Work instructions: The required output is every record, reproduced exactly.

Records for processing:
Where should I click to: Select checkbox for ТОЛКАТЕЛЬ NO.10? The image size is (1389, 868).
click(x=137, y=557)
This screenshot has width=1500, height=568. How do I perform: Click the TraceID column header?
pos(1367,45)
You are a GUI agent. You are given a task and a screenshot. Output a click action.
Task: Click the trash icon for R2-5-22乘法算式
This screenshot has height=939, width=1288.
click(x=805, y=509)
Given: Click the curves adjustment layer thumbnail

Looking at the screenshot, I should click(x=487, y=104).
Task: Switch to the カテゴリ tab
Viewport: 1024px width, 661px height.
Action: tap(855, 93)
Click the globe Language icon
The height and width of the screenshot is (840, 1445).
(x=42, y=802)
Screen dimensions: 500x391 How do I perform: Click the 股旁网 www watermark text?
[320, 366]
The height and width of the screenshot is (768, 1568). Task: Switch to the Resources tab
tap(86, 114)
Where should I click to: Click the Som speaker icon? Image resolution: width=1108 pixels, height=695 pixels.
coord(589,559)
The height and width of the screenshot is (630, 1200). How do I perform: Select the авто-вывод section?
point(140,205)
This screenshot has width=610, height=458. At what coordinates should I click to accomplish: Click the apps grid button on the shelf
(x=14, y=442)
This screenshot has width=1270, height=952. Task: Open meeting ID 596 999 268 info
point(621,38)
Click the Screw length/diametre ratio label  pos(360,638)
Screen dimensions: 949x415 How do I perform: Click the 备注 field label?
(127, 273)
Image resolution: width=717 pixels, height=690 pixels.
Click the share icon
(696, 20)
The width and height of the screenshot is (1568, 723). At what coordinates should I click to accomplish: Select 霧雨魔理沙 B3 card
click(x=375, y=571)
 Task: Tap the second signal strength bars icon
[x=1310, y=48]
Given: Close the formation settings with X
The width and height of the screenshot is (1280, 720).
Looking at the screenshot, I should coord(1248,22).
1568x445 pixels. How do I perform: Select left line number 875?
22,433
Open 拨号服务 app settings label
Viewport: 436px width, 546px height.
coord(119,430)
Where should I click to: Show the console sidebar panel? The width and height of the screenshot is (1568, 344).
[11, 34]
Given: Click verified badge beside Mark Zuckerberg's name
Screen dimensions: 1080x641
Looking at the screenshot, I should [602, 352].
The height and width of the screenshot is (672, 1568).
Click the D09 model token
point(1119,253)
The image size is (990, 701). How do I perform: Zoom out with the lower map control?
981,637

Result for this exercise:
Where should I click to: Select checkbox for ТОЛКАТЕЛЬ NO.10? The image size is (1389, 868).
click(x=137, y=557)
This screenshot has width=1500, height=568. How do I perform: Click the TraceID column header?
pos(1367,45)
You are a GUI agent. You are given a task and a screenshot. Output a click action.
Task: Click the trash icon for R2-5-22乘法算式
This screenshot has height=939, width=1288.
click(x=805, y=509)
Given: Click the curves adjustment layer thumbnail

Looking at the screenshot, I should click(x=487, y=104).
Task: Switch to the カテゴリ tab
Viewport: 1024px width, 661px height.
Action: tap(855, 93)
Click the globe Language icon
The height and width of the screenshot is (840, 1445).
(x=42, y=802)
Screen dimensions: 500x391 How do I perform: Click the 股旁网 www watermark text?
[320, 366]
The height and width of the screenshot is (768, 1568). Task: Switch to the Resources tab
tap(86, 114)
Where should I click to: Click the Som speaker icon? Image resolution: width=1108 pixels, height=695 pixels.
coord(589,559)
The height and width of the screenshot is (630, 1200). How do I perform: Select the авто-вывод section?
point(140,205)
This screenshot has width=610, height=458. At what coordinates should I click to accomplish: Click the apps grid button on the shelf
(x=14, y=442)
This screenshot has width=1270, height=952. Task: Open meeting ID 596 999 268 info
point(621,38)
Click the Screw length/diametre ratio label  pos(360,638)
Screen dimensions: 949x415 How do I perform: Click the 备注 field label?
(127, 273)
Image resolution: width=717 pixels, height=690 pixels.
Click the share icon
(696, 20)
The width and height of the screenshot is (1568, 723). At what coordinates should I click to accomplish: Select 霧雨魔理沙 B3 card
click(x=375, y=571)
 Task: Tap the second signal strength bars icon
[x=1310, y=48]
Given: Close the formation settings with X
The width and height of the screenshot is (1280, 720).
Looking at the screenshot, I should coord(1248,22).
1568x445 pixels. How do I perform: Select left line number 875?
22,433
Open 拨号服务 app settings label
Viewport: 436px width, 546px height.
coord(119,430)
Where should I click to: Show the console sidebar panel? The width and height of the screenshot is (1568, 344).
[11, 34]
Given: Click verified badge beside Mark Zuckerberg's name
Screen dimensions: 1080x641
Looking at the screenshot, I should [602, 352].
The height and width of the screenshot is (672, 1568).
Click the D09 model token
point(1119,253)
The image size is (990, 701). How do I perform: Zoom out with the lower map control?
981,637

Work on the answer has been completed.